Exercise directions: A word-for-word copy of the entries, with images excluded, is the expected answer.

Recorded information:

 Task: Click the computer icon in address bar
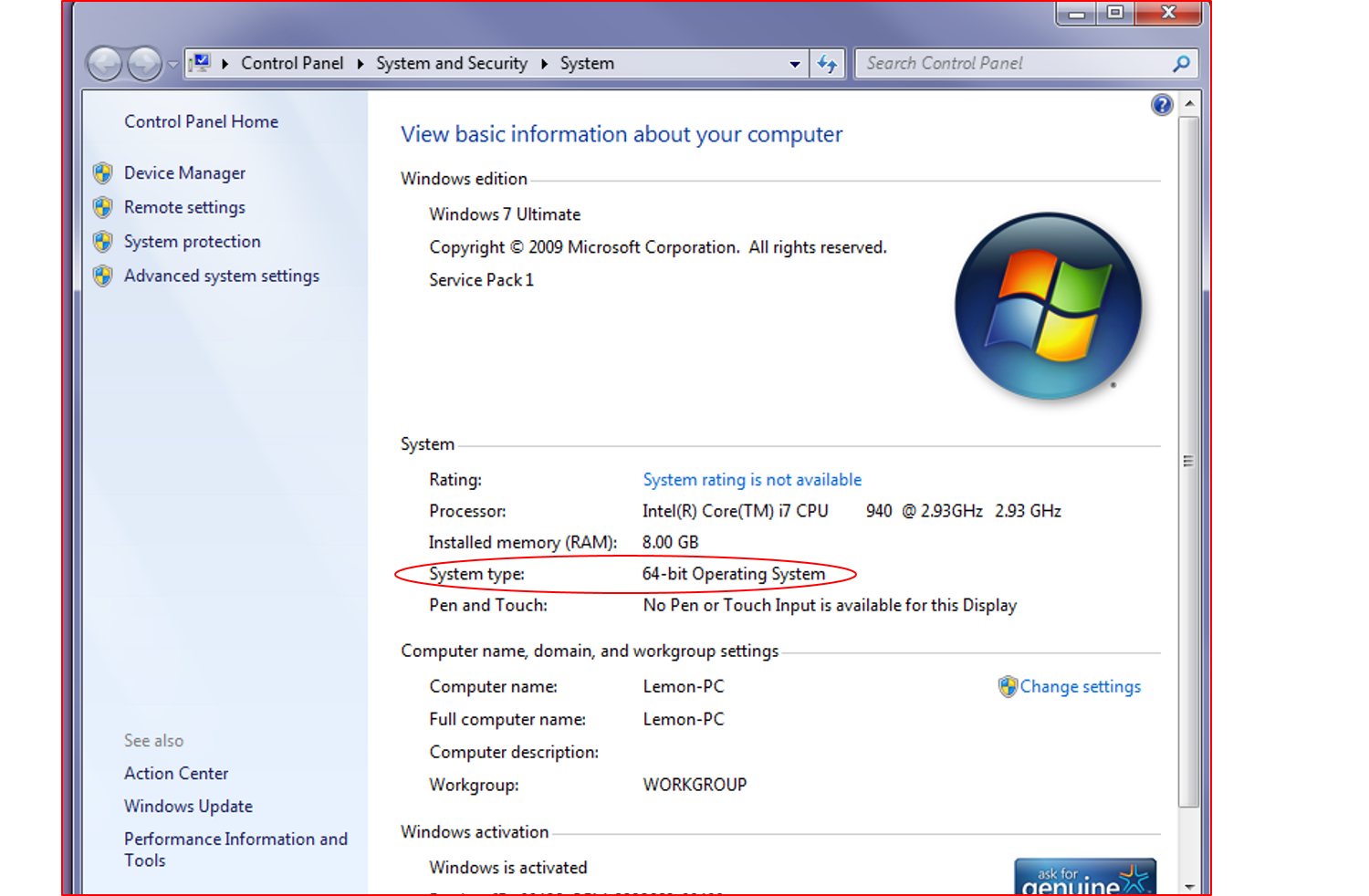click(x=200, y=63)
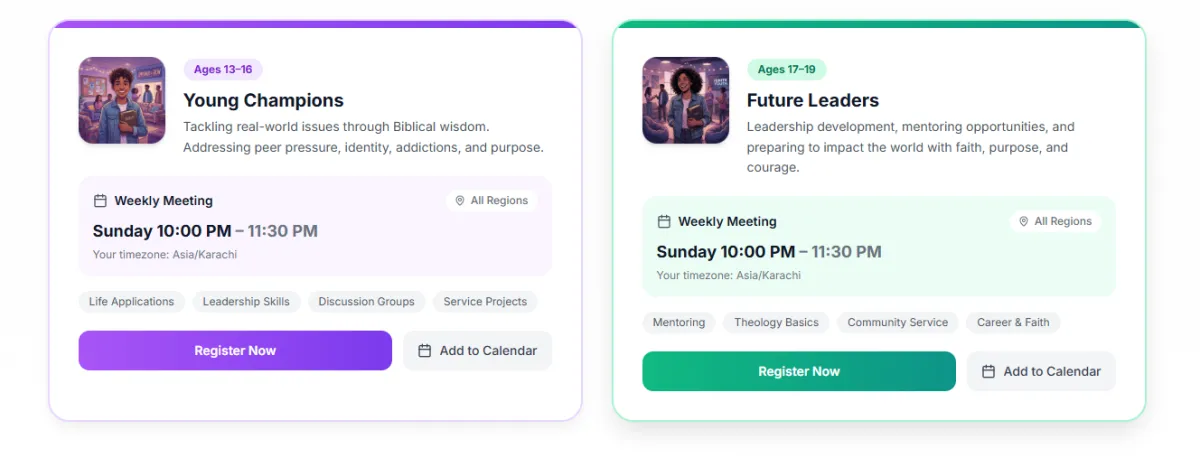The width and height of the screenshot is (1200, 458).
Task: Click calendar icon beside Young Champions Weekly Meeting
Action: 100,201
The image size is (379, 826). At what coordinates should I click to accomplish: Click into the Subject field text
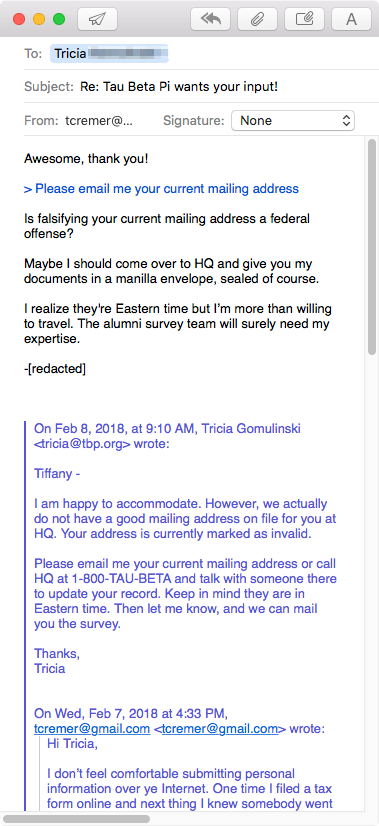click(179, 87)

Answer for the task:
 Task: Click the computer icon in address bar
click(x=200, y=63)
The width and height of the screenshot is (1200, 458).
Task: Click calendar icon beside Young Champions Weekly Meeting
Action: 100,201
The image size is (379, 826). At what coordinates should I click to accomplish: Click into the Subject field text
click(179, 87)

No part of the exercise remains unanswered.